- [TEXT BLOCK]:
Segment Open
Xtranet-ISA

The GEFOS project has detected dozens of genes that contribute to the risk of developing osteoporosis. These insights are helping elucidate the biological mechanisms that shape this condition and generate leads for the development of new drugs, such as bone-building medication. They could, eventually, also feed into the production of risk assessment and diagnostic tools that could help pre-empt the onset of the illness.

“Osteoporosis is a silent disease,” says André Uitterlinden of Erasmus Medical Center in the Netherlands, who coordinated this EU-funded project. “You will only notice it once a bone actually breaks, unless a doctor happens to spot it before.”

At this advanced stage, the condition will already have done a lot of damage. “We want to be able to predict the risk at an early stage so that better preventive measure can be taken,” Uitterlinden explains.

Factors of fracture

The genetics of osteoporosis don’t involve just one gene, but a combination of variations in a large number of genes. Taken in isolation, these variants add very little to the risk of low bone density or fractures, but their effects add up.

GEFOS is a consortium of research organisations striving to identify the exact genetic signature that spells out a predisposition to osteoporosis. The collaborative approach holds the key to their success, says Uitterlinden.

The subtle effects of the underlying variations can only be detected in very large groups of people. Previous attempts to find them in the small samples that individual research groups can hope to muster have produced limited effects, Uitterlinden explains.

The GEFOS partners have thus pooled their genetic resources. Together, they have created a repository of material that already covers 150 000 individuals, along with harmonised methodology to put this bounty to good use.

Recognising the risk

GEFOS was set up in 2008 with financial backing from the EU. It applied new high-throughput technology for the comparison of DNA volunteered by healthy individuals and patients. By the end of the funding period, the partners had compiled a list of more than 80 genetic variants implicated in the disease.
Segment Closed
[Saved data entries]
Segment Open
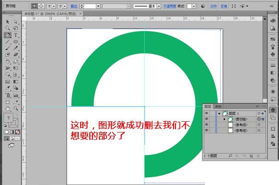This screenshot has width=279, height=185.
Task: Select the Pen tool
Action: 7,35
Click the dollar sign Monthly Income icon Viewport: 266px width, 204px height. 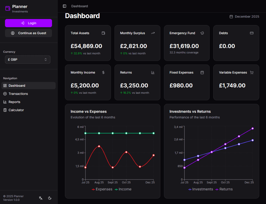pyautogui.click(x=103, y=72)
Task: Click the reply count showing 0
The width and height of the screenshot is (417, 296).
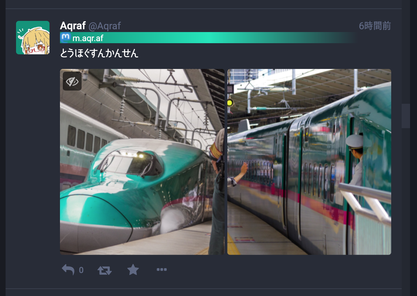Action: tap(81, 270)
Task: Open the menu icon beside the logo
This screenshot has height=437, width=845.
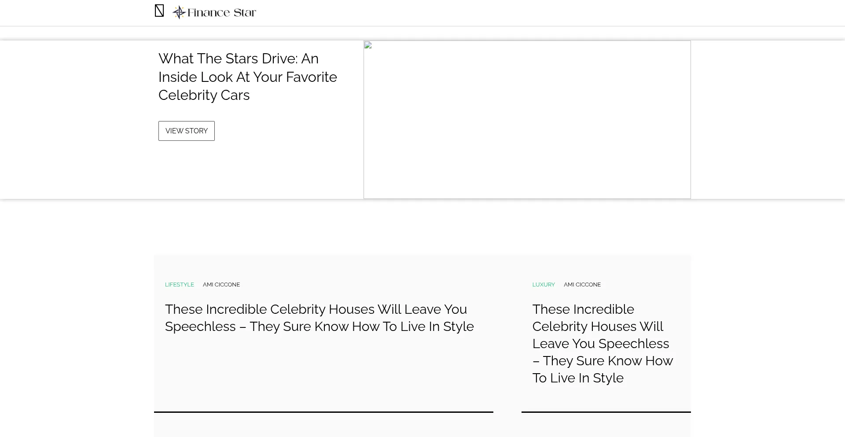Action: (x=159, y=11)
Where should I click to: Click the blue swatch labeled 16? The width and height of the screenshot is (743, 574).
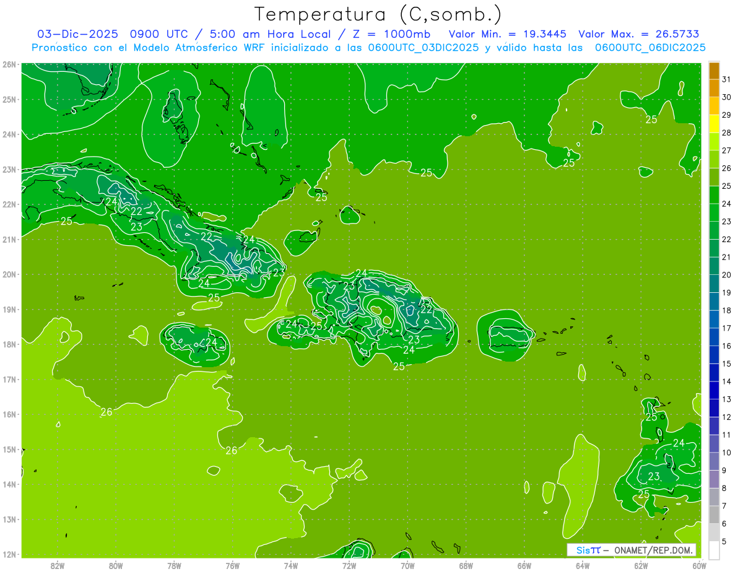point(715,346)
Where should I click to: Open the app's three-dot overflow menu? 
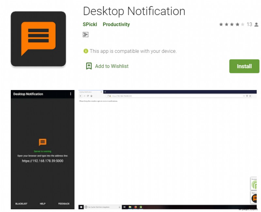tap(70, 94)
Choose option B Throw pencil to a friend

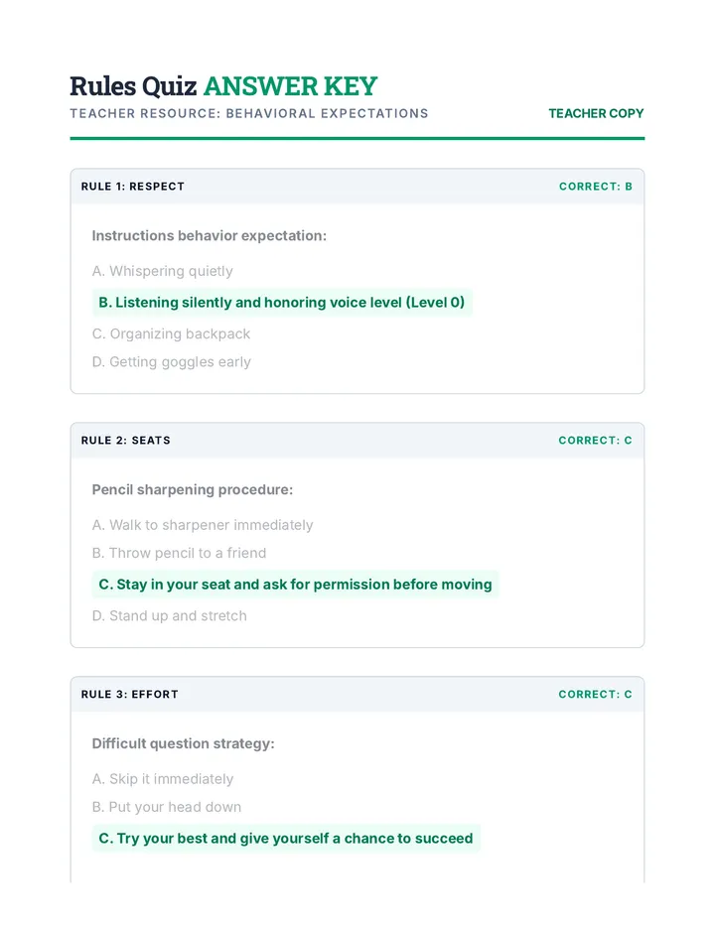179,553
Segment Closed
- [TASK REQUIREMENTS]:
[a] According to the GEFOS text, why did the GEFOS partners pool their genetic resources? Answer in one to three sentences.
[b] Print the part of the GEFOS text starting with "The genetics of" and going on through "effects, Uitterlinden explains.".

- [PER-TASK ANSWERS]:
[a] The subtle effects of the genetic variations behind osteoporosis can only be detected in very large groups of people. Earlier attempts using the small samples that individual research groups can gather produced limited effects. By pooling their resources, the partners built a repository covering 150 000 individuals.

[b]
The genetics of osteoporosis don’t involve just one gene, but a combination of variations in a large number of genes. Taken in isolation, these variants add very little to the risk of low bone density or fractures, but their effects add up.

GEFOS is a consortium of research organisations striving to identify the exact genetic signature that spells out a predisposition to osteoporosis. The collaborative approach holds the key to their success, says Uitterlinden.

The subtle effects of the underlying variations can only be detected in very large groups of people. Previous attempts to find them in the small samples that individual research groups can hope to muster have produced limited effects, Uitterlinden explains.